*Excerpted passage:*
We thank Rachel Greatrix from UKCAT for her assistance with accessing the data used in the study. We are also grateful to Brad Wu from Pearson VUE for supervising the original pilot and his helpful comments on an earlier version of this manuscript.
Contributors PAT lead on study conception, data analysis and drafting the manuscript. LWP contributed to data analysis, interpretation and drafting the manuscript. Both authors approve the manuscript and agree with its submission to BMJ open. Both authors agree to be accountable for all aspects of the work.
Funding PAT receives funding for his academic time via an NIHR Career Development Fellowship. This paper represents independent research part-funded by the National Institute for Health Research (NIHR). The views expressed are those of the authors and not necessarily those of the NHS, the NIHR or the Department of Health. The UKCAT Board provided funding for a portion of LWP’s time on this project.
Competing interests PAT has previously received research funding from the ESRC, the EPSRC, the Department of Health for England, the UKCAT board and the GMC. In addition, PAT has previously performed consultancy work on behalf of his employing University for the UKCAT Board and Work Psychology Group, and has received travel and subsistence expenses for attendance at the UKCAT Research Group. LWP has received travel and subsistence expenses for attendance at the UKCAT consortium meeting. The UKCAT Board partly funded this research but did not take an active role in determining the study design or reporting the results.
Patient consent for publication Not required.
Ethics approval Ethical approval for this study was not required as it relied on the analysis of de-identified routinely collected data. This was confirmed in writing by Durham University’s School for Health Ethics Committee.
Provenance and peer review Not commissioned; externally peer reviewed.
Data availability statement The data used in this study may be made available from UCAT on an application being approved by the UCAT Board.

*Data shown:*
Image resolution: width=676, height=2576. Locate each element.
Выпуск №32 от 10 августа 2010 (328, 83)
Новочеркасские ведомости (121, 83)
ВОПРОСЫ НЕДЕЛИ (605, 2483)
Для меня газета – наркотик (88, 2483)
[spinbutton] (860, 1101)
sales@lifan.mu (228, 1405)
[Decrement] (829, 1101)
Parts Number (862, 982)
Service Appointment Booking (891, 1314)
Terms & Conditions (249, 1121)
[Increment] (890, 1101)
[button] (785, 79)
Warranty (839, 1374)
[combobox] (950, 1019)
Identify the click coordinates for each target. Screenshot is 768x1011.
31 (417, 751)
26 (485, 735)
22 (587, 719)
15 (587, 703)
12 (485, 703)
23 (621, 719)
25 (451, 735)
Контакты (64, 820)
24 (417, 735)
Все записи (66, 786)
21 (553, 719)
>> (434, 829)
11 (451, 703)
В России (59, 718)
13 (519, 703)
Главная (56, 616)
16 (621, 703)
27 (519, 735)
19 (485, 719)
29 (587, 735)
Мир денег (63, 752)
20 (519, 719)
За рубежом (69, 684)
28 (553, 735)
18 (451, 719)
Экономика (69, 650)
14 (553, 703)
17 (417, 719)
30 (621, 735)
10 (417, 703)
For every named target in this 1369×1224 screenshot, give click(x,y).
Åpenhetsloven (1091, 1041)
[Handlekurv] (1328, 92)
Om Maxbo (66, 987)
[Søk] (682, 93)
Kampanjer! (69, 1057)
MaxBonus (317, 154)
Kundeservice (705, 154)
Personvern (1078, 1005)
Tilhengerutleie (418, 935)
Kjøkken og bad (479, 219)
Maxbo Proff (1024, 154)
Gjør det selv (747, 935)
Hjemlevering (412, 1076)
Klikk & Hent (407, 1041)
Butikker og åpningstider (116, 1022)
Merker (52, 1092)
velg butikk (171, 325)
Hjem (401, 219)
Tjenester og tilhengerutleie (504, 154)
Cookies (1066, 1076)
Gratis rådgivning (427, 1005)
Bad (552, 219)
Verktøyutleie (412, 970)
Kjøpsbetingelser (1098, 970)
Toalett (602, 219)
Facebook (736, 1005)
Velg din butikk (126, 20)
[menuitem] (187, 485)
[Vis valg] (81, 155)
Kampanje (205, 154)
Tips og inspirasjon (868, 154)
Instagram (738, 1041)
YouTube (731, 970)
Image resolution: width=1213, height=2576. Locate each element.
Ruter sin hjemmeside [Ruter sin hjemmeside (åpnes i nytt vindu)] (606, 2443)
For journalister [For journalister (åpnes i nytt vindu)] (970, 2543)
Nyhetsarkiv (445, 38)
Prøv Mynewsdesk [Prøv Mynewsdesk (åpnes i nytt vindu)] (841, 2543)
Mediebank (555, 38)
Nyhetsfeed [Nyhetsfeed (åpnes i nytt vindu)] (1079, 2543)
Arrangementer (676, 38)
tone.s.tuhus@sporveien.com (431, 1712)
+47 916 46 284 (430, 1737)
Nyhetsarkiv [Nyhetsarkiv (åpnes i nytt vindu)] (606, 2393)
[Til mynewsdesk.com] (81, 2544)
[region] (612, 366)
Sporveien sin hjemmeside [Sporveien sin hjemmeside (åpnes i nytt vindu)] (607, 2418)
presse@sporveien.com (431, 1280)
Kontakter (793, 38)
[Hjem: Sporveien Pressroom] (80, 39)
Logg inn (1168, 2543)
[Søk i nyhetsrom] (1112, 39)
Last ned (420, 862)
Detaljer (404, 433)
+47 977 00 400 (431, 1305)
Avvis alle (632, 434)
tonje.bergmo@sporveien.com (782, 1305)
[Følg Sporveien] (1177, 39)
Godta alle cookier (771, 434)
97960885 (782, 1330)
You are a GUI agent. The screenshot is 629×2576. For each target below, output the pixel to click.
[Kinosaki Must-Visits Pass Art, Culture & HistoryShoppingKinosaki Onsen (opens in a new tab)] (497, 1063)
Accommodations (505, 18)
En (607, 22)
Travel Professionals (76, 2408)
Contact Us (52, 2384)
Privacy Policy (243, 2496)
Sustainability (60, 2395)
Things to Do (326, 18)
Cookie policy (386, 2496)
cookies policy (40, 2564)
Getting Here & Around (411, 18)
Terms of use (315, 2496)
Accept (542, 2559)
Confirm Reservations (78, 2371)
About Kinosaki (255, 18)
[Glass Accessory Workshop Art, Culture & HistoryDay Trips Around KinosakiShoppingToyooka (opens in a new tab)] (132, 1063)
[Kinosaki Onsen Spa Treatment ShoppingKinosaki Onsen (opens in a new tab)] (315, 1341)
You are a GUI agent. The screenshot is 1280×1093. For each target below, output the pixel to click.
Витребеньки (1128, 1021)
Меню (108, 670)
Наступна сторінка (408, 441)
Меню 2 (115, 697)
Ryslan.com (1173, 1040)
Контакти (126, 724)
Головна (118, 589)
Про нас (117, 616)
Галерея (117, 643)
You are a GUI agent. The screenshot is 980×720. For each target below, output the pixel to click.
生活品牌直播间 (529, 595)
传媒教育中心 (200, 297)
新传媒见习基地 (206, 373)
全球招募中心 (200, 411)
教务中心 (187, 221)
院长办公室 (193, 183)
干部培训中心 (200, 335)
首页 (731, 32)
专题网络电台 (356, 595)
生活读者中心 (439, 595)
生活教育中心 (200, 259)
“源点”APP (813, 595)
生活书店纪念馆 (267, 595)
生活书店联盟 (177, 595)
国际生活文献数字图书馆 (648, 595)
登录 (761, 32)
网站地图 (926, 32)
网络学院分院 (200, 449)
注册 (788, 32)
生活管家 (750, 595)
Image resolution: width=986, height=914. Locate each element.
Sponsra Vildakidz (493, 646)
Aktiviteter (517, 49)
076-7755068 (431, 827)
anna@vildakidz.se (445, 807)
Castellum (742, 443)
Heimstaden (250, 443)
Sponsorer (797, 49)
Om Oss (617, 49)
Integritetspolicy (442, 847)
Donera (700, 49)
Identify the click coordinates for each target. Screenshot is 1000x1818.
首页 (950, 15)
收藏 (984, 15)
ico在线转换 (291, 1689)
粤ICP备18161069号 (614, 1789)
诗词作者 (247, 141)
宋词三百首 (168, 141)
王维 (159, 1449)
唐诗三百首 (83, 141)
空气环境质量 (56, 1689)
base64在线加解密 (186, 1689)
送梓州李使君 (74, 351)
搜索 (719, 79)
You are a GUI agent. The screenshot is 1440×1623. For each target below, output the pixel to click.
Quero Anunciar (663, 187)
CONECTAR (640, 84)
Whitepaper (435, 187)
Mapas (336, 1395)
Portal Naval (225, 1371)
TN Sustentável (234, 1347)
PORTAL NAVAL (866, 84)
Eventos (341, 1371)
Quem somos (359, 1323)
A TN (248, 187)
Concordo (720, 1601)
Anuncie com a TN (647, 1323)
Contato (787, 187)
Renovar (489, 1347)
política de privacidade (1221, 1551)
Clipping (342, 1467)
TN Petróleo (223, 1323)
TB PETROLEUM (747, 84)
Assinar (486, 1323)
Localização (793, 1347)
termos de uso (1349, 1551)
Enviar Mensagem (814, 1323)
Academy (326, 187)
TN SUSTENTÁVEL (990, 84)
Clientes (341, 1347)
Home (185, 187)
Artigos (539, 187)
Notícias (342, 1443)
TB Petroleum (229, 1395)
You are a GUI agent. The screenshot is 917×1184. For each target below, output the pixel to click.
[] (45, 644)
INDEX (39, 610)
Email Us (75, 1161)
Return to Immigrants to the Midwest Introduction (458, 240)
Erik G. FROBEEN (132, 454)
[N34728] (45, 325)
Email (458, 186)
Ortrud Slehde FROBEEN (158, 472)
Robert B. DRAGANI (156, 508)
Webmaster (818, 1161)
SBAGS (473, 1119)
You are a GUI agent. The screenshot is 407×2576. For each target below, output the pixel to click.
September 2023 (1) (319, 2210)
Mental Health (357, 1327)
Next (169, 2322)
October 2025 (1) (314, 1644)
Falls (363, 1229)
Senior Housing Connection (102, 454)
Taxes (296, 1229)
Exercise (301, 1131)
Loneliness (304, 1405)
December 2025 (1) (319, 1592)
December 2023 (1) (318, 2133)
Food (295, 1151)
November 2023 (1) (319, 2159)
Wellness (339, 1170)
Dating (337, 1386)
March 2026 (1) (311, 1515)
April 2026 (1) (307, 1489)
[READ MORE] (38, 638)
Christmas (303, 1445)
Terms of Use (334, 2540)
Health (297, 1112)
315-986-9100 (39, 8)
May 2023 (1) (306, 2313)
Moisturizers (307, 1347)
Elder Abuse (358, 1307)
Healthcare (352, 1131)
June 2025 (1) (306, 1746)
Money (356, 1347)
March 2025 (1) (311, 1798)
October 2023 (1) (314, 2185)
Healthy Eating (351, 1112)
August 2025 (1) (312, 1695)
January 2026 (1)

*Work item:*
In the study's declarations text, who confirmed in writing that the study did not need ethical approval?

*Answer section:*
Durham University’s School for Health Ethics Committee.